» Work order
Return only that part of the material below which starts with the line containing "Given: Tap the" and goes on through the line containing "This screenshot has width=1164, height=674.", restated exactly.

» Records to process
*** Block opens ***
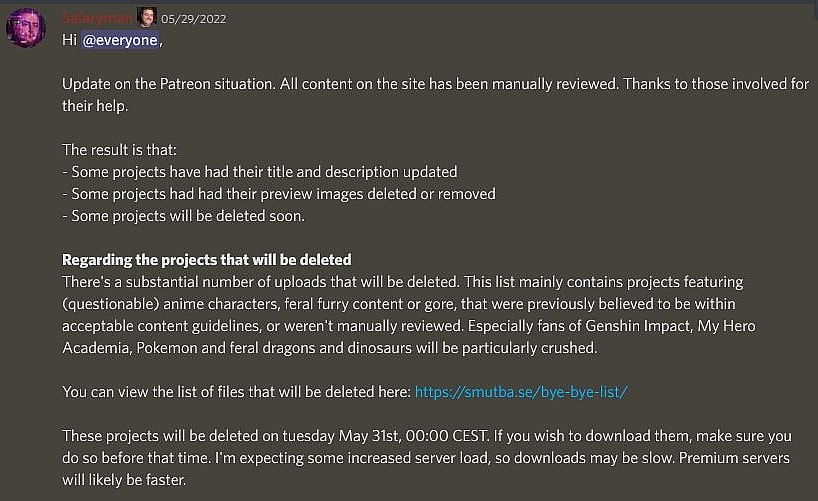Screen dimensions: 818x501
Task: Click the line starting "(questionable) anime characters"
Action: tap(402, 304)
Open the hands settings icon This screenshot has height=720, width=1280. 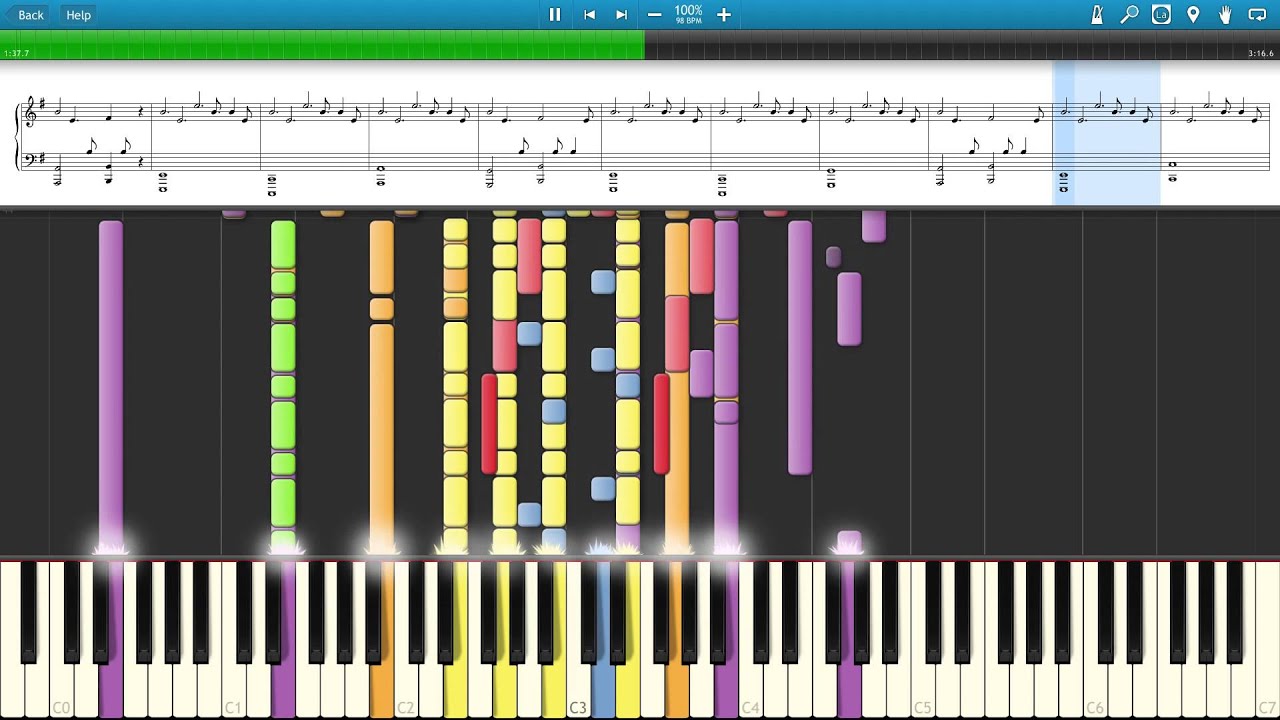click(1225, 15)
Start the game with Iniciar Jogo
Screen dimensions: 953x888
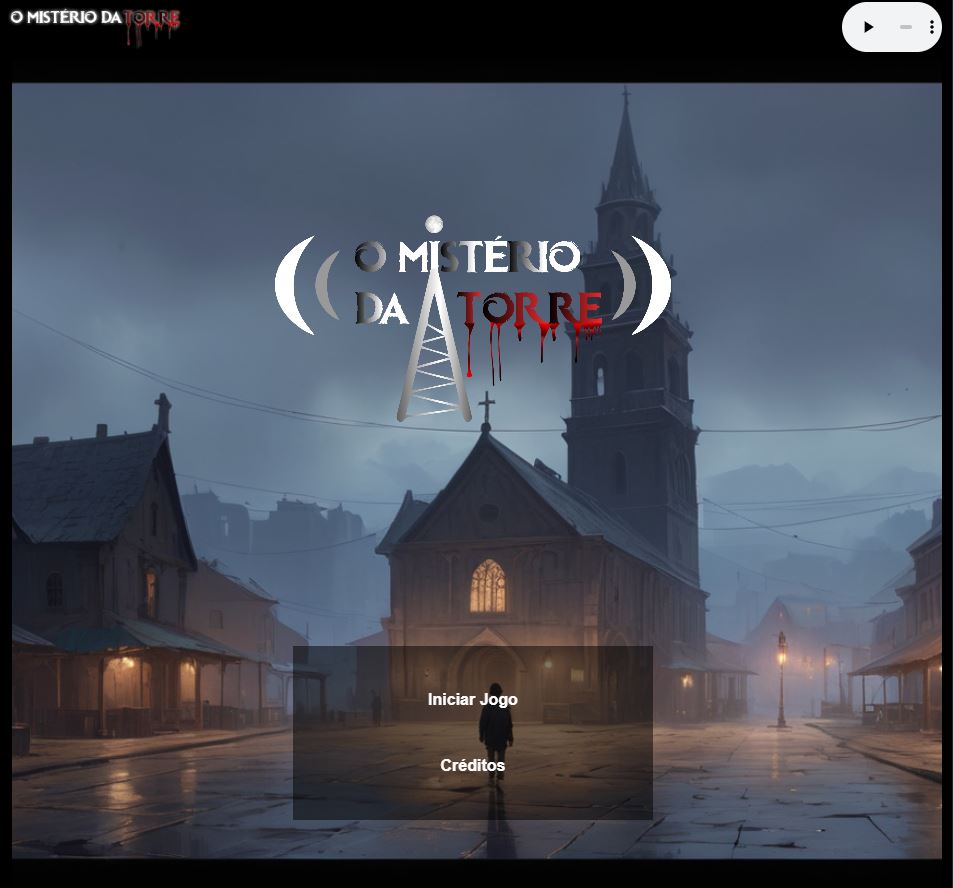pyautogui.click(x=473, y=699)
*** Block closes ***
*** Block opens ***
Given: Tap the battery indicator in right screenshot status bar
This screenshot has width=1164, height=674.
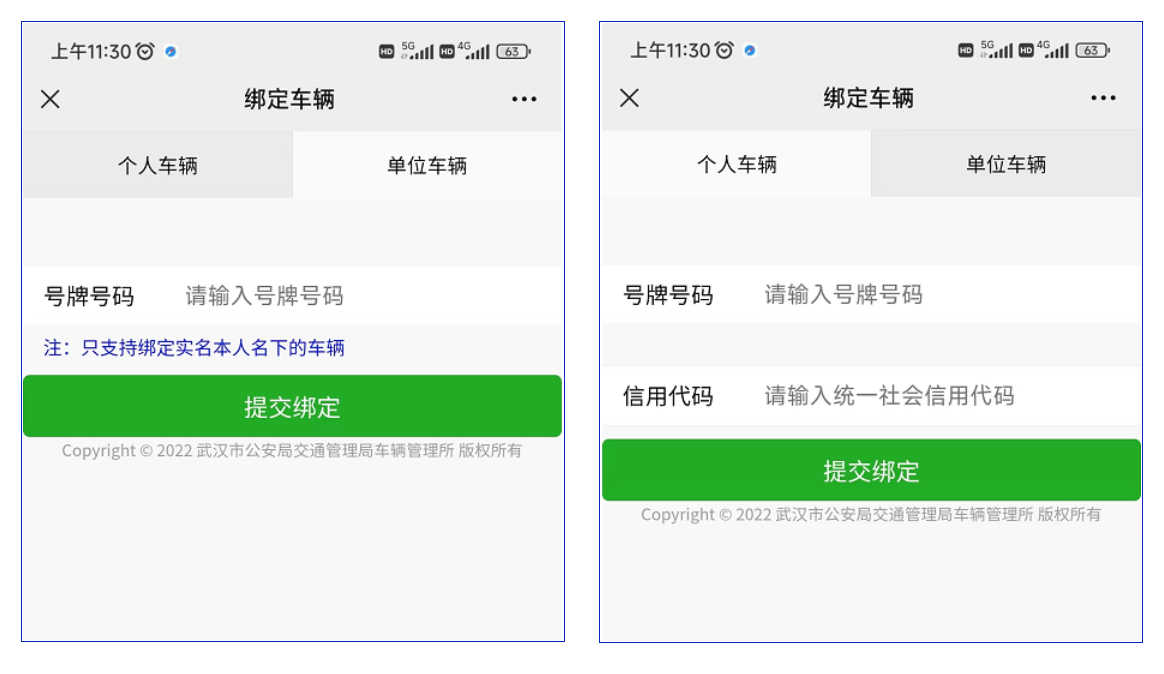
*** Block closes ***
*** Block opens ***
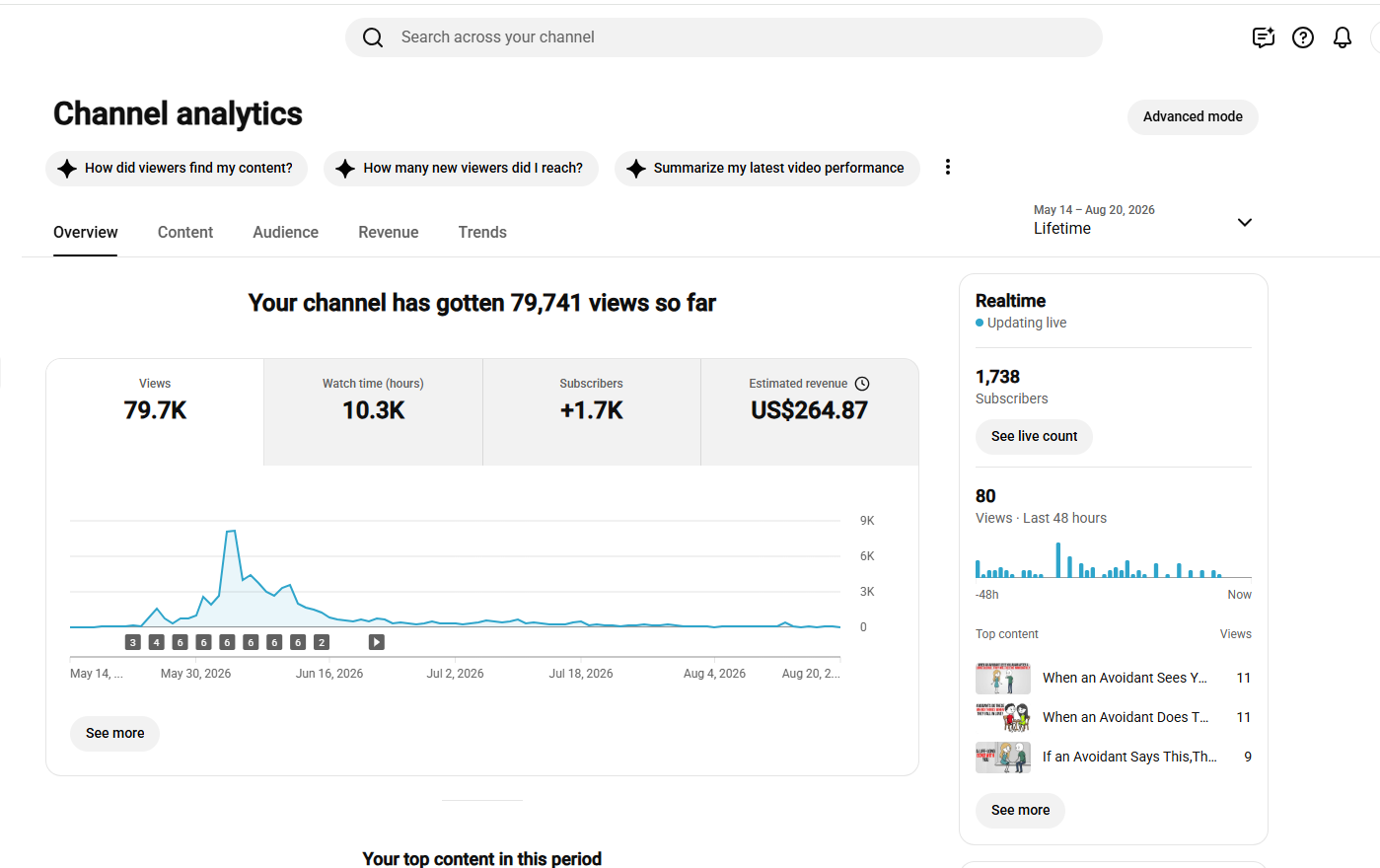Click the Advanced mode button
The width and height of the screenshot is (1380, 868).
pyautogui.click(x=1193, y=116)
*** Block closes ***
» Task result
Given: Tap the battery indicator in right screenshot status bar
This screenshot has width=1164, height=674.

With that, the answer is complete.